The Victorian graveyard hadn’t had a new corpse in years. Moss frosted every gravestone, and ivy strangled the railings.
It was also the quickest walk to work. I must have sauntered down the central path two thousand times on the way to the office. On the two thousandth and first I spotted the palm tree.
Those famous shredded leaves and serrated trunk seen on so many tropical holidays had no place in a frozen, urban graveyard in mid-December. Spreadsheets and phone calls started in ten minutes, but the temptation to get closer was too great. Frosted leaves caught on my brogues, but under the tree it was Mediterranean. Somewhere birds called, their tune from an unfamiliar species.
And though deadlines and quotes needed sorting by ten o'clock, I loosened my tie, and squatted against the palm, suddenly tired. The bark was rough against my shirt, the ground underneath warm, almost sandlike.
Sweat daubed my brow, and my shirt was unbuttoning before I realised it.
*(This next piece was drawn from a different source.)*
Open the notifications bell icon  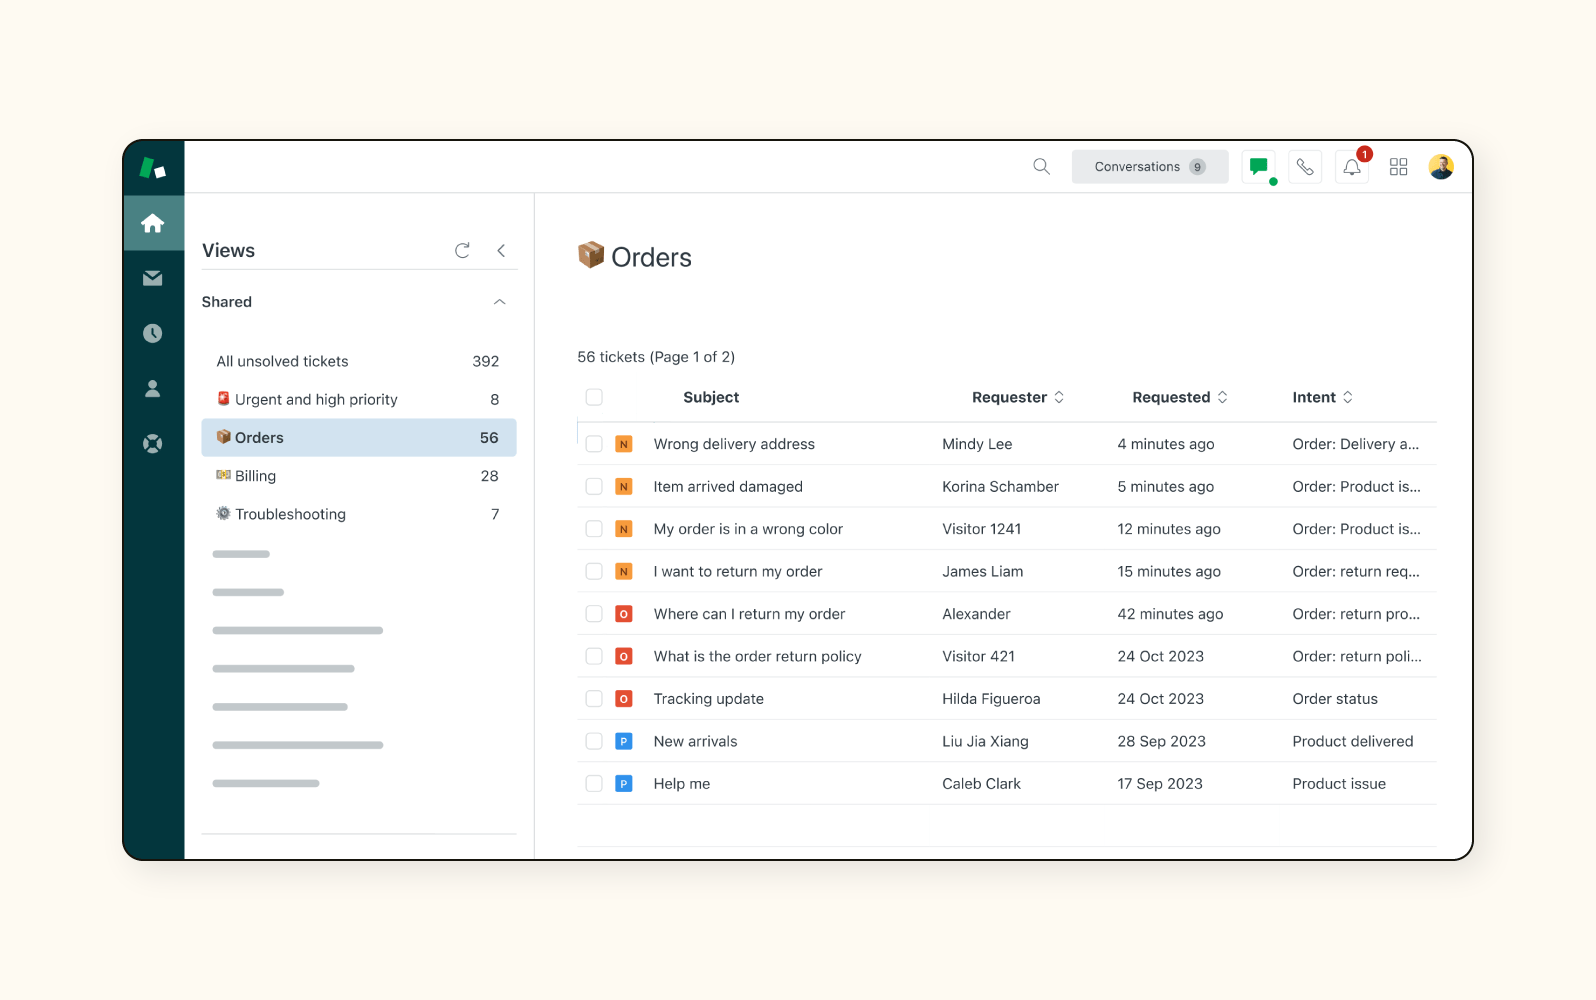pyautogui.click(x=1352, y=167)
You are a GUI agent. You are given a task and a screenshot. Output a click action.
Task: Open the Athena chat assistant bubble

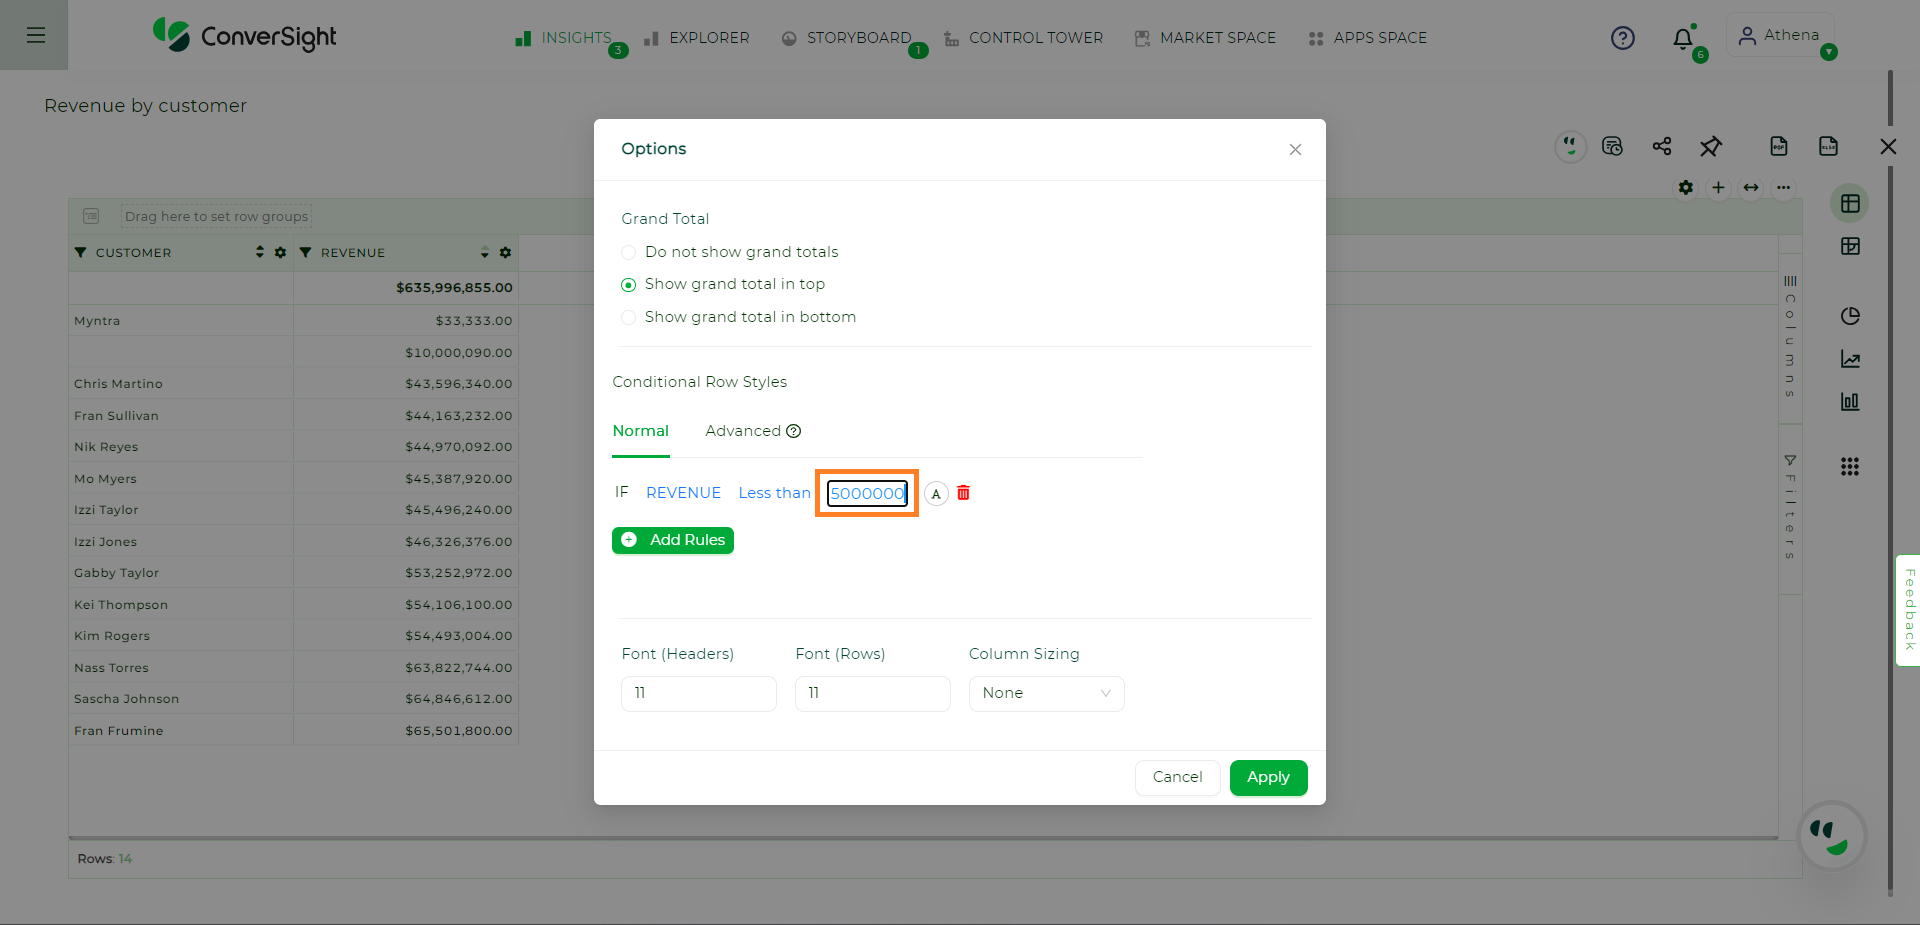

For the first time, I spotted coconuts on the branches, brown and hairy like the carcasses of large spiders. How did they grow in such cold climes? A sea shanty played in the background.
The graveyard was around me, but also very far away. Words and images scored themselves into the trunk, running up the branch, across the leaves, down the bristles of the coconuts. Sailor tattoos of skulls and anchors. Great wooden ships, waives battering at the sides. Mermaids frozen on branches. Hidden islands in the swirling ocean, beaches a thousand miles long.
The rapidly cooling face of my watch declared the time to be three in afternoon. My world was sauna hot, my clothes as damp as sea water. I crawled away from those images, that music. Back to the tundra of the path, my breath an icy cloud.
Tiny snowflakes spiralled down. Somewhere birds cried, and sea shanties played. Each flake within the circle of the palm tree melted on impact, churning the ground to mud, building an island amongst the tombstones and the dead.